It’s fitting Amazon’s latest original series, Hanna, announced its special 24-hour premiere window during Super Bowl LIII – they are remarkably similar, despite the former being a high profile debut of a streaming drama, and the latter one of the world’s most watched live television events. It’s really uncanny, though: both events were designed to build maximum hype with short marketing campaigns (two weeks for the Super Bowl, a few days in the case of Hanna), but the impact of their arrivals were immediately mitigated by the actual content. Unfortunately, the 48 minutes of “Forest” feel a lot like the first 48 minutes of the Super Bowl: there was certainly Herculean efforts put into the performances of both, but the lack of momentum turned watching both into a chore pretty damn quickly.
Almost every single beat of Hanna’s original story in “Forest” feels like a checklist for this particular brand of action/sci-fi.

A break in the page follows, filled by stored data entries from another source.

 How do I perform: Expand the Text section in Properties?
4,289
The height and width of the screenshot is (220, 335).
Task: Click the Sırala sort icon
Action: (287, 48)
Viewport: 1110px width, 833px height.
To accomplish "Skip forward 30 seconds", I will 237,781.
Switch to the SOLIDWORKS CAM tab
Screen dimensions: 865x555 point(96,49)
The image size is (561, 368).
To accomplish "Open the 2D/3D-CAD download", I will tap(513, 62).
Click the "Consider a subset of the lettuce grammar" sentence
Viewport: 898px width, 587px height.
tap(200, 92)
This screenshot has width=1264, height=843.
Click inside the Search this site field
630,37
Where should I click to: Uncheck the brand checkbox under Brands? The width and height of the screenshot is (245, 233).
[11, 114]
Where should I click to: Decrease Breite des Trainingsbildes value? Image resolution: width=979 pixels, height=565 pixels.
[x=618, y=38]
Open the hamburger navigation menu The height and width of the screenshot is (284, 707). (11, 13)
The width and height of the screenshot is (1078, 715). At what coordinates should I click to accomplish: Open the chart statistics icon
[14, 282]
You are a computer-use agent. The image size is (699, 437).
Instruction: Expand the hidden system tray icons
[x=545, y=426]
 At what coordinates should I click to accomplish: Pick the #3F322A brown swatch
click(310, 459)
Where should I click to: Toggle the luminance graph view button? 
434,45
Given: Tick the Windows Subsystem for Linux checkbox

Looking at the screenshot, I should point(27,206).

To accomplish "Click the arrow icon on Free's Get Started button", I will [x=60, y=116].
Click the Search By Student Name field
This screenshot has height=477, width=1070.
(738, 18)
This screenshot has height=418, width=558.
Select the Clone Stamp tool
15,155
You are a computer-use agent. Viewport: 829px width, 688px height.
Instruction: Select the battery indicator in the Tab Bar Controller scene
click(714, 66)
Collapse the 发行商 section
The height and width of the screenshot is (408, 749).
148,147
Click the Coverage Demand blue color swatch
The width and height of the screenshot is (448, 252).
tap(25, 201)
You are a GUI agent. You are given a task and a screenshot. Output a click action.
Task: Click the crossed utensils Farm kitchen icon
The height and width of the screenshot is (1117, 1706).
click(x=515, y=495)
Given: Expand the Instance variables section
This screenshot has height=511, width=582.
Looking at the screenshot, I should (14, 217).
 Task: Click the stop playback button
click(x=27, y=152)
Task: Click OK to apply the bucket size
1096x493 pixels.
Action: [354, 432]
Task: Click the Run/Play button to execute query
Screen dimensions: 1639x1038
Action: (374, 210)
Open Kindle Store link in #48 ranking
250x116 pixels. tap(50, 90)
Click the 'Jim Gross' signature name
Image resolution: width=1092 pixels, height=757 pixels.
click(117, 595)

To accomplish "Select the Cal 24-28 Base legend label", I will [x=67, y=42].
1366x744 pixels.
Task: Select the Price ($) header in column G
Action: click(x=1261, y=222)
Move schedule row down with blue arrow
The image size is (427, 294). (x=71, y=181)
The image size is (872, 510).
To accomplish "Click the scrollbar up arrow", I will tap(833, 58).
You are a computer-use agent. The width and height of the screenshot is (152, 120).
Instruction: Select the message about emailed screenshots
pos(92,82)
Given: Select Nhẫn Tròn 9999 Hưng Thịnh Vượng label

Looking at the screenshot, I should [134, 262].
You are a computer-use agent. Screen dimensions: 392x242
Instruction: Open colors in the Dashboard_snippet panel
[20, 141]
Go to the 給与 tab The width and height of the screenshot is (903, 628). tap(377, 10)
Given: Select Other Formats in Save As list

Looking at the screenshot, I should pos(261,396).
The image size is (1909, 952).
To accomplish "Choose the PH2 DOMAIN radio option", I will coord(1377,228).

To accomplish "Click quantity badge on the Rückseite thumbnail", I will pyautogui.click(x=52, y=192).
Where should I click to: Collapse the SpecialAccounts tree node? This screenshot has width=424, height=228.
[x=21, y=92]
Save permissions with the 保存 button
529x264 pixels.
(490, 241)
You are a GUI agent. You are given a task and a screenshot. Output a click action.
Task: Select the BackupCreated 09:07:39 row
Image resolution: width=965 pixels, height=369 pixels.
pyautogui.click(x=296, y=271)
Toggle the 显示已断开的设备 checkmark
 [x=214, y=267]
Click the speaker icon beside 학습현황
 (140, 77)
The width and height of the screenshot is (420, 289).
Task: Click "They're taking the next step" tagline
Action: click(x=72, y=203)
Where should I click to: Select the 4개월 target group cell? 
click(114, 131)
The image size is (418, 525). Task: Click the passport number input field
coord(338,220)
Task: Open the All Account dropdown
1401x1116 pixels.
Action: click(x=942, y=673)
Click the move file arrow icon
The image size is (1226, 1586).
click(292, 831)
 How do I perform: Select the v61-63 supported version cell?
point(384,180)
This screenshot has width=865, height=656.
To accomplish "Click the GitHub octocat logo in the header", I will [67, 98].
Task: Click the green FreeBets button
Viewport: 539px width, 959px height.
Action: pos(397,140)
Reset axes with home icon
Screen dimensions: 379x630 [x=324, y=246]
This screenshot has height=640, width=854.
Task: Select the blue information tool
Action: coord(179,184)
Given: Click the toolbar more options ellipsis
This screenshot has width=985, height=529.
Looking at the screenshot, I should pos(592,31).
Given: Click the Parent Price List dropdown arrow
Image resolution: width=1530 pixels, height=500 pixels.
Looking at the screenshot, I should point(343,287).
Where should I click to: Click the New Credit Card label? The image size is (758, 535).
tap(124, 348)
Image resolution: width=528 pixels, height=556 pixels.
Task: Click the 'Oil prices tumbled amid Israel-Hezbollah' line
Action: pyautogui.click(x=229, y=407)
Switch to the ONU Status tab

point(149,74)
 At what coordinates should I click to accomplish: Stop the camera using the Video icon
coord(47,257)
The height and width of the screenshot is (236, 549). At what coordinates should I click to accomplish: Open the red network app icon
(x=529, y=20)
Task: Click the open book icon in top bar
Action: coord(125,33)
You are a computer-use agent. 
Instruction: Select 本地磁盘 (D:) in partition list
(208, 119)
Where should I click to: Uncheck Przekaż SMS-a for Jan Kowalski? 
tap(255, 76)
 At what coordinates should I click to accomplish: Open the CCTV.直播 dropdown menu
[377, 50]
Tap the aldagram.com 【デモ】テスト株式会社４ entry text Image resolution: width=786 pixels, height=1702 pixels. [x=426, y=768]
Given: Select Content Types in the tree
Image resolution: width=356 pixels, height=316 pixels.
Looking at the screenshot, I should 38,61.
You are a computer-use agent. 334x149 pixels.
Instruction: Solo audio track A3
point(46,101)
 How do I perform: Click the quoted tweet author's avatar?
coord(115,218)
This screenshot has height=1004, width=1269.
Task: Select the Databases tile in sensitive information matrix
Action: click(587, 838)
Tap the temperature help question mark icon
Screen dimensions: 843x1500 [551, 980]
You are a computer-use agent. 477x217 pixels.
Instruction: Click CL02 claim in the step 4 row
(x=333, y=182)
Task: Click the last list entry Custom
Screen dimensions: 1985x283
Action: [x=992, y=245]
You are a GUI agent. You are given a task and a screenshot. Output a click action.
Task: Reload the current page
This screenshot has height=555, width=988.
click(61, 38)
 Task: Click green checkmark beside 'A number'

Adapted from the Joe Wright-directed 2011 film, Hanna is a combination of the film Logan and the TV show Dark Angel: governments hunting down a special child (Hanna, played by Esme Creed-Miles) who doesn’t yet understand her powers, who have a single, attractive male protecting them at every move. In this facet, almost every single beat of Hanna’s original story in “Forest” feels like a checklist for this particular brand of action/sci-fi (let’s call it the Firestarter genre): clumsy puberty metaphors clearly written by men, female protagonists with strong fists and surprisingly malleable minds – and of course, a scene where someone marvels over the moment they taste their first candy bar. To say the beats of “Forest” are undeniably familiar is an understatement: from the opening “break out” sequences to the closing moments where the protagonist strikes out on their own, every single frame of Hanna‘s first hour feels like a pastiche of things we’ve seen dozens of times before.
In Hanna‘s case, the biggest problem with the pilot is the setting: for the majority of the first hour, Hanna and Erik (the man who saved her, played by blossoming character actor Joel Kinnaman) are isolated in a location that overtly obscures the story of the show, the fog surrounding the titular forest acting as an unfortunate visualization of how the show treats its story. It wants the audience to commit to the setting and confusion around who Hanna is, and why Erik thought driving through an open field with a helicopter on his tail was a good idea; except that since it establishes in the first 15 minutes exact what kind of story it is going to be, it’s pretty clear where the story of “Forest” is going, and how it is going to get there.
Naming the episode “Forest” is telling in its own regard: it is an example of a show trying to have it both ways. “Forest”, as a title, both tells the audience where much of the episode is set – but since it is the first episode, it makes it very clear this is a special event, and not the actual central setting of the show (the teasers aired during the Super Bowl really didn’t help this episode keep up the facade, either). It’s not a great table setter: like much of the hour of TV it gives name to, the title of Hanna‘s pilot is not as clever, or unique, as it thinks it is.
That feeling permeates just about every minute of “Forest”; the biggest surprise of the hour comes when Mireille Enos (playing the enforcer for the secret FBI program Hanna was stolen from) appears on screen, immediately transforming Hanna into The Killing reunion I never knew I wanted (side note: The Killing is one of the best terribly bad shows of all time, and one I enjoyed writing quite a bit about way back in the day). The rest is by-the-numbers as you’d expect, right down to the ending, opening up the world of Hanna just in time to end the pilot, leaving everything that preceded it an origin story with absolutely no twists or unique traits from anything in the sub-genre of action/sci-fi it inhabits.
It’s a huge bummer: beautifully shot by director Sarah Adina Smith, “Forest” certainly could’ve been an avenue for Hanna to immediately establish itself as a fresh take on the genre, if the script wasn’t so abundantly rote. Enos, Kinnaman, and Creed-Miles are all terrific in their roles, even without a whole lot of material to really dig into: like The Killing (or again, this year’s Super Bowl) the pieces are in place for a great show, at least in a theoretical sense. An intriguing premise can only carry one so far, though – and without anything of substance to let those promising elements blossom, “Forest” is the dramatic equivalent of a 48-minute long shrug, the absolute definition of “just fine”; however, with such lofty ambitions to be Amazon’s next big series, nothing suggests Hanna is exciting (or terrible) enough to garner excitement for the full series debut in March.